Rewrite the records starting at the line that contains "You are a computer-use agent. The" and ending after the line that contains "click(x=50, y=98)", swapping "home icon" for "settings icon" and leaving the rest as it stands.

## Data extract:
++++++++++++++++++++
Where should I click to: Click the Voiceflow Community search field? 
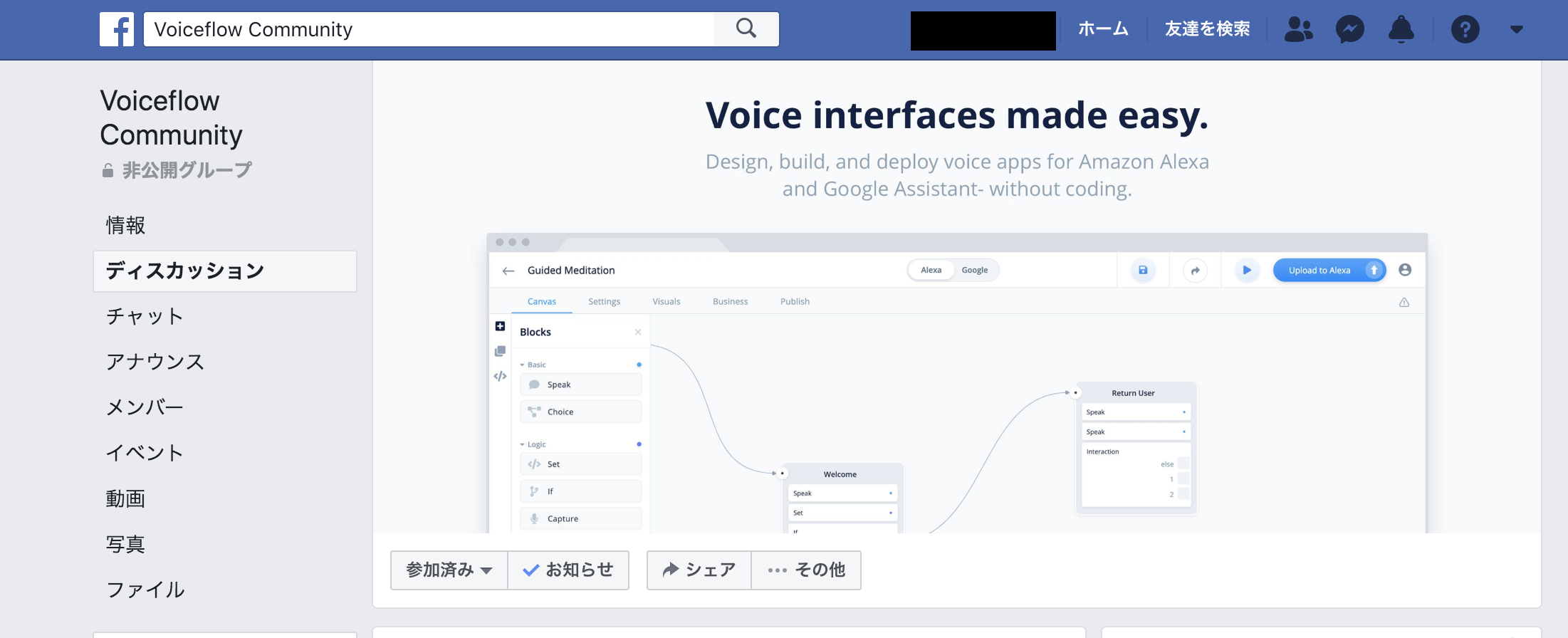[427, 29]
++++++++++++++++++++
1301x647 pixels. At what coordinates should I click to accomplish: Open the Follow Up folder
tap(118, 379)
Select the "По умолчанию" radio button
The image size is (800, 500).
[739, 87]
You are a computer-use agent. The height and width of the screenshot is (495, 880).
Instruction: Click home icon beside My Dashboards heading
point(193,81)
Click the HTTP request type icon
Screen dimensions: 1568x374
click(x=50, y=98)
++++++++++++++++++++
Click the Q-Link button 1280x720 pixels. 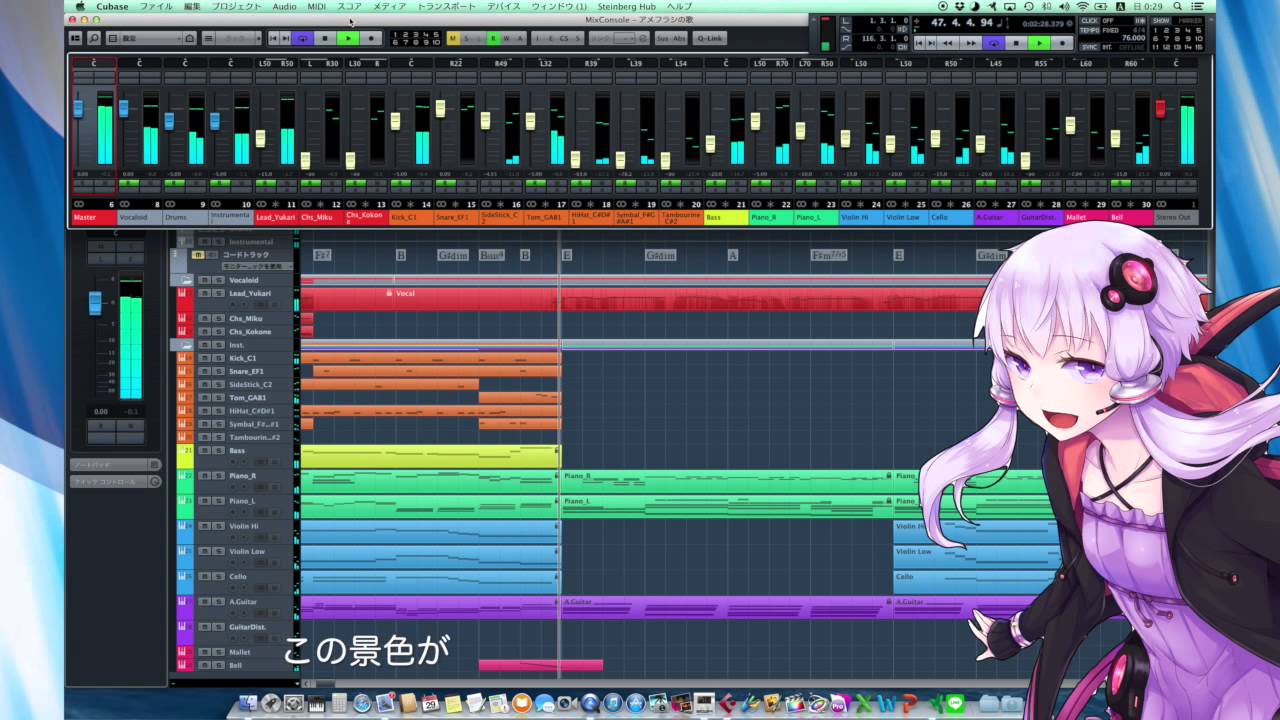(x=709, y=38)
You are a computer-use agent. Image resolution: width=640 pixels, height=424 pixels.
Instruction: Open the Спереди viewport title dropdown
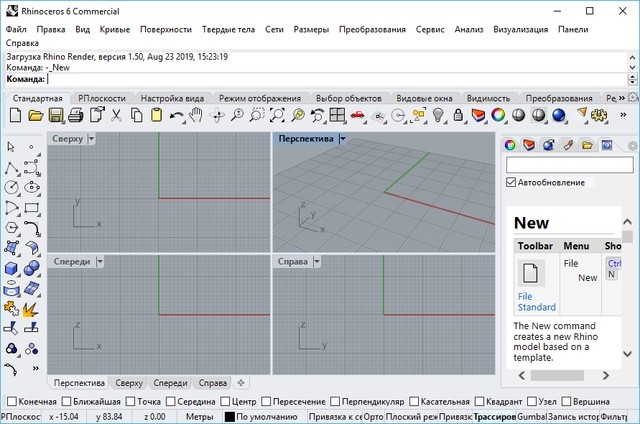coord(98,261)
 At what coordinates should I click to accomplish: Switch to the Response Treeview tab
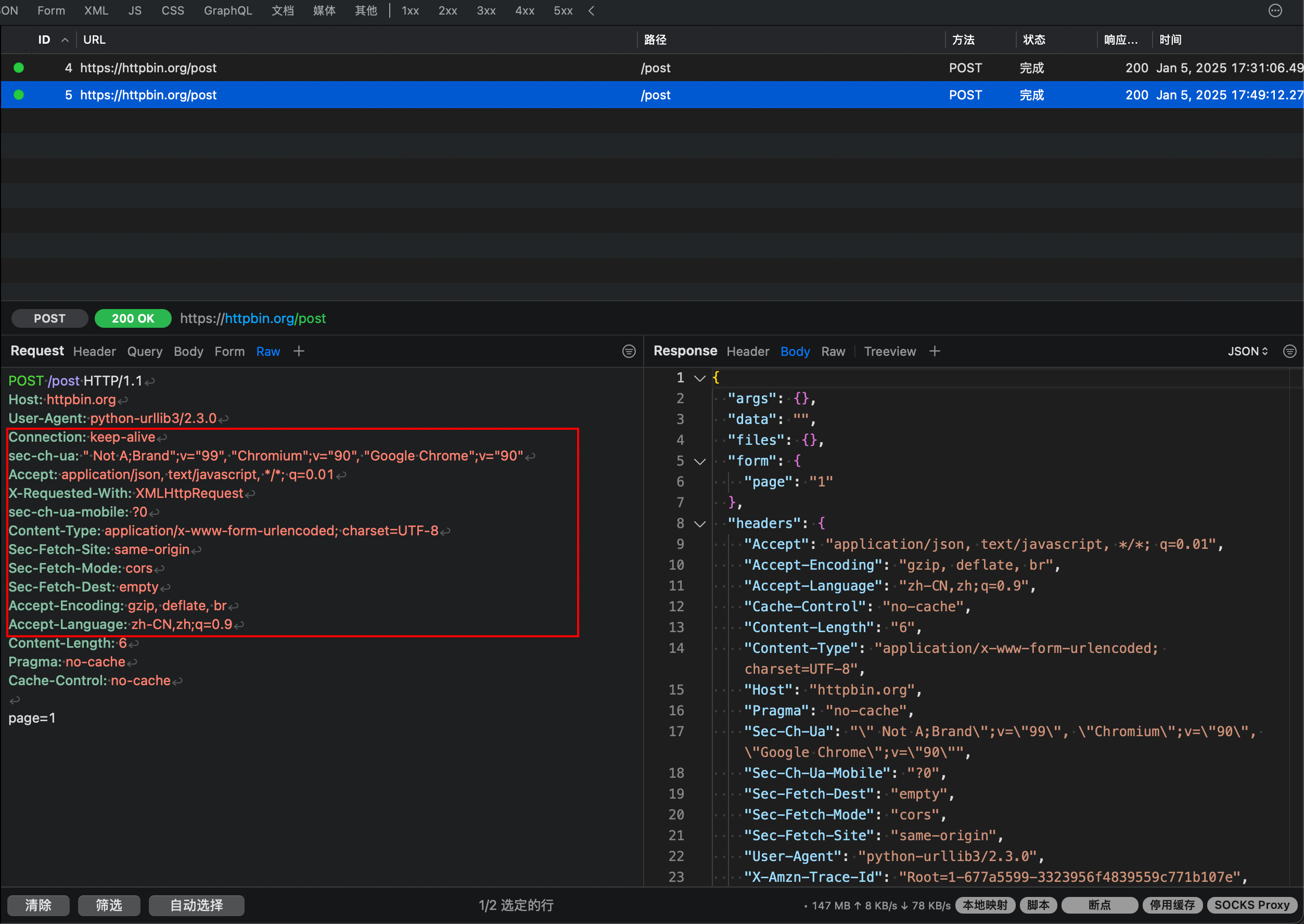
++++++++++++++++++++
## Task response:
You are a computer-use agent. The height and width of the screenshot is (495, 880).
Instruction: Click settings icon beside My Dashboards heading
point(193,81)
Click the HTTP request type icon
Screen dimensions: 1568x374
click(x=50, y=98)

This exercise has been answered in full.